Saved entries:
━━━━━━

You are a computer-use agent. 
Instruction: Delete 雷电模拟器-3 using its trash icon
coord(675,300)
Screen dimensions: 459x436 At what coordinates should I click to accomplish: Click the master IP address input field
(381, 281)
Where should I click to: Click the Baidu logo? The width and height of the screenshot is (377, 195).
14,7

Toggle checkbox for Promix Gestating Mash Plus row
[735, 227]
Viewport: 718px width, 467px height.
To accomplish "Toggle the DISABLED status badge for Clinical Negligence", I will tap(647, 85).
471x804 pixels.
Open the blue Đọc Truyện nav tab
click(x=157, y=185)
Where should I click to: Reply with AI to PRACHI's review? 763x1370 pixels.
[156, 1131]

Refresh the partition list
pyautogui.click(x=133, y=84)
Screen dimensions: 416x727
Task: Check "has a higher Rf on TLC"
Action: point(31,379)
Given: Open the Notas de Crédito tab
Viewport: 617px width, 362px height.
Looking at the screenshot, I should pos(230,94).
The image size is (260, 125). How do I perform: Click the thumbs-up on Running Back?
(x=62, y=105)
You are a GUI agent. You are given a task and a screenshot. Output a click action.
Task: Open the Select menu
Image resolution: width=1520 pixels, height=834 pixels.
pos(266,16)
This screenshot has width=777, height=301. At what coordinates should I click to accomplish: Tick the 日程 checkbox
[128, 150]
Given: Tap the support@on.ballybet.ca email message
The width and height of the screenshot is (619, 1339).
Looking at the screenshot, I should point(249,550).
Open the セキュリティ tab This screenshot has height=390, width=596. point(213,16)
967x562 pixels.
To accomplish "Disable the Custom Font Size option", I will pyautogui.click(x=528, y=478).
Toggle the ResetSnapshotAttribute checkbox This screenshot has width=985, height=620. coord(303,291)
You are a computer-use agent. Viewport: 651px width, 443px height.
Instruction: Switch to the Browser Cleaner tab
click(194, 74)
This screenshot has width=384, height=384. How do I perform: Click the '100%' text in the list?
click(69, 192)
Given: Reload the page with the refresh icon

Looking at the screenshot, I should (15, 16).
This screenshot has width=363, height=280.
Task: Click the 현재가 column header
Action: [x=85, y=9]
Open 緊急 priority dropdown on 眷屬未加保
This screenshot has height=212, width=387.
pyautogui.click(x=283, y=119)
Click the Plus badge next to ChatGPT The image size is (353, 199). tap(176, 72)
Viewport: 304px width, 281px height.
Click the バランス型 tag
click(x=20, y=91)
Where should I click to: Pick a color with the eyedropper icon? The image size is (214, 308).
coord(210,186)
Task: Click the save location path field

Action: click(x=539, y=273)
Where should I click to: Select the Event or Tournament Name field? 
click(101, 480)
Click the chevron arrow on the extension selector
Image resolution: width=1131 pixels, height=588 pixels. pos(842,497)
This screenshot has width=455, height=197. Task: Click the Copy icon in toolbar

━━━━━━

**WHAT YOU NEED TO DO:** Down to the last line, copy the entries above exactly.

**TASK OUTPUT:**
You are a computer-use agent. 
Instruction: Delete 雷电模拟器-3 using its trash icon
coord(675,300)
Screen dimensions: 459x436 At what coordinates should I click to accomplish: Click the master IP address input field
(381, 281)
Where should I click to: Click the Baidu logo? The width and height of the screenshot is (377, 195).
14,7

Toggle checkbox for Promix Gestating Mash Plus row
[735, 227]
Viewport: 718px width, 467px height.
To accomplish "Toggle the DISABLED status badge for Clinical Negligence", I will tap(647, 85).
471x804 pixels.
Open the blue Đọc Truyện nav tab
click(x=157, y=185)
Where should I click to: Reply with AI to PRACHI's review? 763x1370 pixels.
[156, 1131]

Refresh the partition list
pyautogui.click(x=133, y=84)
Screen dimensions: 416x727
Task: Check "has a higher Rf on TLC"
Action: point(31,379)
Given: Open the Notas de Crédito tab
Viewport: 617px width, 362px height.
Looking at the screenshot, I should pos(230,94).
The image size is (260, 125). How do I perform: Click the thumbs-up on Running Back?
(x=62, y=105)
You are a GUI agent. You are given a task and a screenshot. Output a click action.
Task: Open the Select menu
Image resolution: width=1520 pixels, height=834 pixels.
pos(266,16)
This screenshot has width=777, height=301. At what coordinates should I click to accomplish: Tick the 日程 checkbox
[128, 150]
Given: Tap the support@on.ballybet.ca email message
The width and height of the screenshot is (619, 1339).
Looking at the screenshot, I should point(249,550).
Open the セキュリティ tab This screenshot has height=390, width=596. point(213,16)
967x562 pixels.
To accomplish "Disable the Custom Font Size option", I will pyautogui.click(x=528, y=478).
Toggle the ResetSnapshotAttribute checkbox This screenshot has width=985, height=620. coord(303,291)
You are a computer-use agent. Viewport: 651px width, 443px height.
Instruction: Switch to the Browser Cleaner tab
click(194, 74)
This screenshot has width=384, height=384. How do I perform: Click the '100%' text in the list?
click(69, 192)
Given: Reload the page with the refresh icon

Looking at the screenshot, I should (15, 16).
This screenshot has width=363, height=280.
Task: Click the 현재가 column header
Action: [x=85, y=9]
Open 緊急 priority dropdown on 眷屬未加保
This screenshot has height=212, width=387.
pyautogui.click(x=283, y=119)
Click the Plus badge next to ChatGPT The image size is (353, 199). tap(176, 72)
Viewport: 304px width, 281px height.
Click the バランス型 tag
click(x=20, y=91)
Where should I click to: Pick a color with the eyedropper icon? The image size is (214, 308).
coord(210,186)
Task: Click the save location path field

Action: click(x=539, y=273)
Where should I click to: Select the Event or Tournament Name field? 
click(101, 480)
Click the chevron arrow on the extension selector
Image resolution: width=1131 pixels, height=588 pixels. pos(842,497)
This screenshot has width=455, height=197. Task: Click the Copy icon in toolbar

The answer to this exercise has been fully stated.